### [What is needed]
Lay out every line of the items below as a Markdown table with the columns Row and Item line, numbering the rows and leaving out blank lines.

▶

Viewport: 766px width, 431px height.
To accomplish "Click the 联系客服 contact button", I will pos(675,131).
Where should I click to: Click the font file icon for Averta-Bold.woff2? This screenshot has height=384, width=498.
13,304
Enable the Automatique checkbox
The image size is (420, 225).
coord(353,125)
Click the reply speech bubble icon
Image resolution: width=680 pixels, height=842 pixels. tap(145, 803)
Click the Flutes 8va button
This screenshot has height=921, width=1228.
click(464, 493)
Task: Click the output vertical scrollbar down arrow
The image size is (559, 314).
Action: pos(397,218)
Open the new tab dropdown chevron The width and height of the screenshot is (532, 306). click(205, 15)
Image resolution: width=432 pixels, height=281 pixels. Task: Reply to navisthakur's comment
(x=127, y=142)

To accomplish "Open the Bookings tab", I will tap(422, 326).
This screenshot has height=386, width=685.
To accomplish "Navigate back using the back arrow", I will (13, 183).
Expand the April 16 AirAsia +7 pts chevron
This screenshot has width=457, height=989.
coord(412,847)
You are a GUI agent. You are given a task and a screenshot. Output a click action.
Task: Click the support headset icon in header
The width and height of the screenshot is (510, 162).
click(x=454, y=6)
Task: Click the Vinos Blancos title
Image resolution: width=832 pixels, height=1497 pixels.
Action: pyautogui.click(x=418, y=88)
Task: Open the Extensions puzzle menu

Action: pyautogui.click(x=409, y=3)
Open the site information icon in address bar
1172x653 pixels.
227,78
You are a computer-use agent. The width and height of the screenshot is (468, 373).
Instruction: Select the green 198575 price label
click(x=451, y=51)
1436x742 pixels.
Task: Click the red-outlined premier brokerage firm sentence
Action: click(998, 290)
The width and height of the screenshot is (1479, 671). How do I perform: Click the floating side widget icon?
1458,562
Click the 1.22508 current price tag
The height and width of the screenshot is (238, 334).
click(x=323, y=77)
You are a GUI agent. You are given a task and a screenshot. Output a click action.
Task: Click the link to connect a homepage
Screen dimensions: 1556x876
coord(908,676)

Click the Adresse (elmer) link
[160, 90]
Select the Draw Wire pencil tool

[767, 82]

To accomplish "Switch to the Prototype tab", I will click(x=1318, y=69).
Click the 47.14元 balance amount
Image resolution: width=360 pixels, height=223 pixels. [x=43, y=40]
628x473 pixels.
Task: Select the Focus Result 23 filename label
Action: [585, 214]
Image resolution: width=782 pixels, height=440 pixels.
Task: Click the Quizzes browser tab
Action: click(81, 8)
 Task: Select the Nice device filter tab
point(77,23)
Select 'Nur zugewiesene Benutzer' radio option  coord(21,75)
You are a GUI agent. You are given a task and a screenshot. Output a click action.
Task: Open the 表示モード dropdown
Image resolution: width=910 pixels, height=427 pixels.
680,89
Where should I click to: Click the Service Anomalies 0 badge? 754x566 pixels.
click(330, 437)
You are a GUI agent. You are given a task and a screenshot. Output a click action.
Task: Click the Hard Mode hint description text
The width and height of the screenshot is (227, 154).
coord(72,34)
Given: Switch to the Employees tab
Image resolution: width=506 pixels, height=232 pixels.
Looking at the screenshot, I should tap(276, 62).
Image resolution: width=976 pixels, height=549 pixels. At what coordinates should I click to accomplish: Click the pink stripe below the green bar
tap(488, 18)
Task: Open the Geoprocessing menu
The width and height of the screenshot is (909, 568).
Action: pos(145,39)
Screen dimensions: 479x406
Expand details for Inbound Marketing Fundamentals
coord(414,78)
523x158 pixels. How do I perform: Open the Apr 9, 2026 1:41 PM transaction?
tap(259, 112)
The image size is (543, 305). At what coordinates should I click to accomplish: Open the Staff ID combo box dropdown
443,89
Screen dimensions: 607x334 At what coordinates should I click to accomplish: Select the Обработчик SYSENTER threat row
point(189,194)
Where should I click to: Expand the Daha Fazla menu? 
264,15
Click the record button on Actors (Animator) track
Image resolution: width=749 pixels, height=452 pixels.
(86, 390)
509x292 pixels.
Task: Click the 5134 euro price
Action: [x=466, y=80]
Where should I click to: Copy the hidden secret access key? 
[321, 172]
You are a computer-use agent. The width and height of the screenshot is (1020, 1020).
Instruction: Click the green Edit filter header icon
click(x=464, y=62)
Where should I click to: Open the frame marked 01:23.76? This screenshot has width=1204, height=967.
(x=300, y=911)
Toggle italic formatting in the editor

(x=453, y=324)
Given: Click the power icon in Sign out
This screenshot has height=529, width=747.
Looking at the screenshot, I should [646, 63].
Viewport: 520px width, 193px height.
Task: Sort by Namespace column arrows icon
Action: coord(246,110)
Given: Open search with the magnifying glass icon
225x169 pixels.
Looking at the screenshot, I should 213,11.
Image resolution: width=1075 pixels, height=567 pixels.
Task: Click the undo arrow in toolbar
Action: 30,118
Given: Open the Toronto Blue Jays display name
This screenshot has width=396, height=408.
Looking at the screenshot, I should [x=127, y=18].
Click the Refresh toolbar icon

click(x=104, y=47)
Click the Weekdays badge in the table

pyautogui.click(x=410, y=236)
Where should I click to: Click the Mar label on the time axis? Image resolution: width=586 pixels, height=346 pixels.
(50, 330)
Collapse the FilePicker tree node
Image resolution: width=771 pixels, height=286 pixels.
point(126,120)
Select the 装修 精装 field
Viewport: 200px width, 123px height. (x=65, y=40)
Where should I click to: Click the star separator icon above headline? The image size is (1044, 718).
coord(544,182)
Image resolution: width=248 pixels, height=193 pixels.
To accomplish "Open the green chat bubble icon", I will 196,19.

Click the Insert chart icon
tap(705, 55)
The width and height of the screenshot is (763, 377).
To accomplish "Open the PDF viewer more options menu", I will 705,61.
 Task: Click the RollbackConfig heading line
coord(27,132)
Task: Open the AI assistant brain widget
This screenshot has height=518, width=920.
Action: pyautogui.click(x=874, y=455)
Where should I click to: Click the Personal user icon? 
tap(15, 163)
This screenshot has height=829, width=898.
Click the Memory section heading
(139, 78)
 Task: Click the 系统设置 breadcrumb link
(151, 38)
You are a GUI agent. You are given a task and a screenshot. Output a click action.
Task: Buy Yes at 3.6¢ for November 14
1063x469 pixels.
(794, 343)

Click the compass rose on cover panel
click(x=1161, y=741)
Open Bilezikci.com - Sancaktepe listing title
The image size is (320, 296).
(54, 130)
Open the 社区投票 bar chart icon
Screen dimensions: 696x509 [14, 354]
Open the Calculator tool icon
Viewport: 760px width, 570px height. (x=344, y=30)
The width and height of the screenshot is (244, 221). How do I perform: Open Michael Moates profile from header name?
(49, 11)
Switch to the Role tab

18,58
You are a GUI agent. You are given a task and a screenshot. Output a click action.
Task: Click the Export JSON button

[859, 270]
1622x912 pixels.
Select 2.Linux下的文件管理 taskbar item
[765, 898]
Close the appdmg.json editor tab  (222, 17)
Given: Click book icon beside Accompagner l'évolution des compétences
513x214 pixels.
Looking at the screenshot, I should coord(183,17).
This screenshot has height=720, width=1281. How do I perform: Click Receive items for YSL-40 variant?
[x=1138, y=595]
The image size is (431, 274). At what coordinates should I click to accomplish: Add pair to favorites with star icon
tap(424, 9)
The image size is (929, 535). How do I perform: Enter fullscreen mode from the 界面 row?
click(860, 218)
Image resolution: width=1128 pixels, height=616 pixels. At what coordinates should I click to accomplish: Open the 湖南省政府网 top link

◀

### [Solution to the problem]
| Row | Item line |
|---|---|
| 1 | Viewport: 766px width, 431px height. |
| 2 | To accomplish "Click the 联系客服 contact button", I will pos(675,131). |
| 3 | Where should I click to: Click the font file icon for Averta-Bold.woff2? This screenshot has height=384, width=498. |
| 4 | 13,304 |
| 5 | Enable the Automatique checkbox |
| 6 | The image size is (420, 225). |
| 7 | coord(353,125) |
| 8 | Click the reply speech bubble icon |
| 9 | Image resolution: width=680 pixels, height=842 pixels. tap(145, 803) |
| 10 | Click the Flutes 8va button |
| 11 | This screenshot has height=921, width=1228. |
| 12 | click(464, 493) |
| 13 | Task: Click the output vertical scrollbar down arrow |
| 14 | The image size is (559, 314). |
| 15 | Action: pos(397,218) |
| 16 | Open the new tab dropdown chevron The width and height of the screenshot is (532, 306). click(205, 15) |
| 17 | Image resolution: width=432 pixels, height=281 pixels. Task: Reply to navisthakur's comment |
| 18 | (x=127, y=142) |
| 19 | To accomplish "Open the Bookings tab", I will tap(422, 326). |
| 20 | This screenshot has height=386, width=685. |
| 21 | To accomplish "Navigate back using the back arrow", I will (13, 183). |
| 22 | Expand the April 16 AirAsia +7 pts chevron |
| 23 | This screenshot has width=457, height=989. |
| 24 | coord(412,847) |
| 25 | You are a GUI agent. You are given a task and a screenshot. Output a click action. |
| 26 | Task: Click the support headset icon in header |
| 27 | The width and height of the screenshot is (510, 162). |
| 28 | click(x=454, y=6) |
| 29 | Task: Click the Vinos Blancos title |
| 30 | Image resolution: width=832 pixels, height=1497 pixels. |
| 31 | Action: pyautogui.click(x=418, y=88) |
| 32 | Task: Open the Extensions puzzle menu |
| 33 | Action: pyautogui.click(x=409, y=3) |
| 34 | Open the site information icon in address bar |
| 35 | 1172x653 pixels. |
| 36 | 227,78 |
| 37 | You are a computer-use agent. The width and height of the screenshot is (468, 373). |
| 38 | Instruction: Select the green 198575 price label |
| 39 | click(x=451, y=51) |
| 40 | 1436x742 pixels. |
| 41 | Task: Click the red-outlined premier brokerage firm sentence |
| 42 | Action: click(998, 290) |
| 43 | The width and height of the screenshot is (1479, 671). How do I perform: Click the floating side widget icon? |
| 44 | 1458,562 |
| 45 | Click the 1.22508 current price tag |
| 46 | The height and width of the screenshot is (238, 334). |
| 47 | click(x=323, y=77) |
| 48 | You are a GUI agent. You are given a task and a screenshot. Output a click action. |
| 49 | Task: Click the link to connect a homepage |
| 50 | Screen dimensions: 1556x876 |
| 51 | coord(908,676) |
| 52 | Click the Adresse (elmer) link |
| 53 | [160, 90] |
| 54 | Select the Draw Wire pencil tool |
| 55 | [767, 82] |
| 56 | To accomplish "Switch to the Prototype tab", I will click(x=1318, y=69). |
| 57 | Click the 47.14元 balance amount |
| 58 | Image resolution: width=360 pixels, height=223 pixels. [x=43, y=40] |
| 59 | 628x473 pixels. |
| 60 | Task: Select the Focus Result 23 filename label |
| 61 | Action: [585, 214] |
| 62 | Image resolution: width=782 pixels, height=440 pixels. |
| 63 | Task: Click the Quizzes browser tab |
| 64 | Action: click(81, 8) |
| 65 |  Task: Select the Nice device filter tab |
| 66 | point(77,23) |
| 67 | Select 'Nur zugewiesene Benutzer' radio option  coord(21,75) |
| 68 | You are a GUI agent. You are given a task and a screenshot. Output a click action. |
| 69 | Task: Open the 表示モード dropdown |
| 70 | Image resolution: width=910 pixels, height=427 pixels. |
| 71 | 680,89 |
| 72 | Where should I click to: Click the Service Anomalies 0 badge? 754x566 pixels. |
| 73 | click(330, 437) |
| 74 | You are a GUI agent. You are given a task and a screenshot. Output a click action. |
| 75 | Task: Click the Hard Mode hint description text |
| 76 | The width and height of the screenshot is (227, 154). |
| 77 | coord(72,34) |
| 78 | Given: Switch to the Employees tab |
| 79 | Image resolution: width=506 pixels, height=232 pixels. |
| 80 | Looking at the screenshot, I should tap(276, 62). |
| 81 | Image resolution: width=976 pixels, height=549 pixels. At what coordinates should I click to accomplish: Click the pink stripe below the green bar |
| 82 | tap(488, 18) |
| 83 | Task: Open the Geoprocessing menu |
| 84 | The width and height of the screenshot is (909, 568). |
| 85 | Action: pos(145,39) |
| 86 | Screen dimensions: 479x406 |
| 87 | Expand details for Inbound Marketing Fundamentals |
| 88 | coord(414,78) |
| 89 | 523x158 pixels. How do I perform: Open the Apr 9, 2026 1:41 PM transaction? |
| 90 | tap(259, 112) |
| 91 | The image size is (543, 305). At what coordinates should I click to accomplish: Open the Staff ID combo box dropdown |
| 92 | 443,89 |
| 93 | Screen dimensions: 607x334 At what coordinates should I click to accomplish: Select the Обработчик SYSENTER threat row |
| 94 | point(189,194) |
| 95 | Where should I click to: Expand the Daha Fazla menu?  |
| 96 | 264,15 |
| 97 | Click the record button on Actors (Animator) track |
| 98 | Image resolution: width=749 pixels, height=452 pixels. |
| 99 | (86, 390) |
| 100 | 509x292 pixels. |
| 101 | Task: Click the 5134 euro price |
| 102 | Action: [x=466, y=80] |
| 103 | Where should I click to: Copy the hidden secret access key?  |
| 104 | [321, 172] |
| 105 | You are a computer-use agent. The width and height of the screenshot is (1020, 1020). |
| 106 | Instruction: Click the green Edit filter header icon |
| 107 | click(x=464, y=62) |
| 108 | Where should I click to: Open the frame marked 01:23.76? This screenshot has width=1204, height=967. |
| 109 | (x=300, y=911) |
| 110 | Toggle italic formatting in the editor |
| 111 | (x=453, y=324) |
| 112 | Given: Click the power icon in Sign out |
| 113 | This screenshot has height=529, width=747. |
| 114 | Looking at the screenshot, I should [646, 63]. |
| 115 | Viewport: 520px width, 193px height. |
| 116 | Task: Sort by Namespace column arrows icon |
| 117 | Action: coord(246,110) |
| 118 | Given: Open search with the magnifying glass icon |
| 119 | 225x169 pixels. |
| 120 | Looking at the screenshot, I should 213,11. |
| 121 | Image resolution: width=1075 pixels, height=567 pixels. |
| 122 | Task: Click the undo arrow in toolbar |
| 123 | Action: 30,118 |
| 124 | Given: Open the Toronto Blue Jays display name |
| 125 | This screenshot has width=396, height=408. |
| 126 | Looking at the screenshot, I should [x=127, y=18]. |
| 127 | Click the Refresh toolbar icon |
| 128 | click(x=104, y=47) |
| 129 | Click the Weekdays badge in the table |
| 130 | pyautogui.click(x=410, y=236) |
| 131 | Where should I click to: Click the Mar label on the time axis? Image resolution: width=586 pixels, height=346 pixels. |
| 132 | (50, 330) |
| 133 | Collapse the FilePicker tree node |
| 134 | Image resolution: width=771 pixels, height=286 pixels. |
| 135 | point(126,120) |
| 136 | Select the 装修 精装 field |
| 137 | Viewport: 200px width, 123px height. (x=65, y=40) |
| 138 | Where should I click to: Click the star separator icon above headline? The image size is (1044, 718). |
| 139 | coord(544,182) |
| 140 | Image resolution: width=248 pixels, height=193 pixels. |
| 141 | To accomplish "Open the green chat bubble icon", I will 196,19. |
| 142 | Click the Insert chart icon |
| 143 | tap(705, 55) |
| 144 | The width and height of the screenshot is (763, 377). |
| 145 | To accomplish "Open the PDF viewer more options menu", I will 705,61. |
| 146 |  Task: Click the RollbackConfig heading line |
| 147 | coord(27,132) |
| 148 | Task: Open the AI assistant brain widget |
| 149 | This screenshot has height=518, width=920. |
| 150 | Action: pyautogui.click(x=874, y=455) |
| 151 | Where should I click to: Click the Personal user icon?  |
| 152 | tap(15, 163) |
| 153 | This screenshot has height=829, width=898. |
| 154 | Click the Memory section heading |
| 155 | (139, 78) |
| 156 |  Task: Click the 系统设置 breadcrumb link |
| 157 | (151, 38) |
| 158 | You are a GUI agent. You are given a task and a screenshot. Output a click action. |
| 159 | Task: Buy Yes at 3.6¢ for November 14 |
| 160 | 1063x469 pixels. |
| 161 | (794, 343) |
| 162 | Click the compass rose on cover panel |
| 163 | click(x=1161, y=741) |
| 164 | Open Bilezikci.com - Sancaktepe listing title |
| 165 | The image size is (320, 296). |
| 166 | (54, 130) |
| 167 | Open the 社区投票 bar chart icon |
| 168 | Screen dimensions: 696x509 [14, 354] |
| 169 | Open the Calculator tool icon |
| 170 | Viewport: 760px width, 570px height. (x=344, y=30) |
| 171 | The width and height of the screenshot is (244, 221). How do I perform: Open Michael Moates profile from header name? |
| 172 | (49, 11) |
| 173 | Switch to the Role tab |
| 174 | 18,58 |
| 175 | You are a GUI agent. You are given a task and a screenshot. Output a click action. |
| 176 | Task: Click the Export JSON button |
| 177 | [859, 270] |
| 178 | 1622x912 pixels. |
| 179 | Select 2.Linux下的文件管理 taskbar item |
| 180 | [765, 898] |
| 181 | Close the appdmg.json editor tab  (222, 17) |
| 182 | Given: Click book icon beside Accompagner l'évolution des compétences |
| 183 | 513x214 pixels. |
| 184 | Looking at the screenshot, I should coord(183,17). |
| 185 | This screenshot has height=720, width=1281. How do I perform: Click Receive items for YSL-40 variant? |
| 186 | [x=1138, y=595] |
| 187 | The image size is (431, 274). At what coordinates should I click to accomplish: Add pair to favorites with star icon |
| 188 | tap(424, 9) |
| 189 | The image size is (929, 535). How do I perform: Enter fullscreen mode from the 界面 row? |
| 190 | click(860, 218) |
| 191 | Image resolution: width=1128 pixels, height=616 pixels. At what coordinates should I click to accomplish: Open the 湖南省政府网 top link |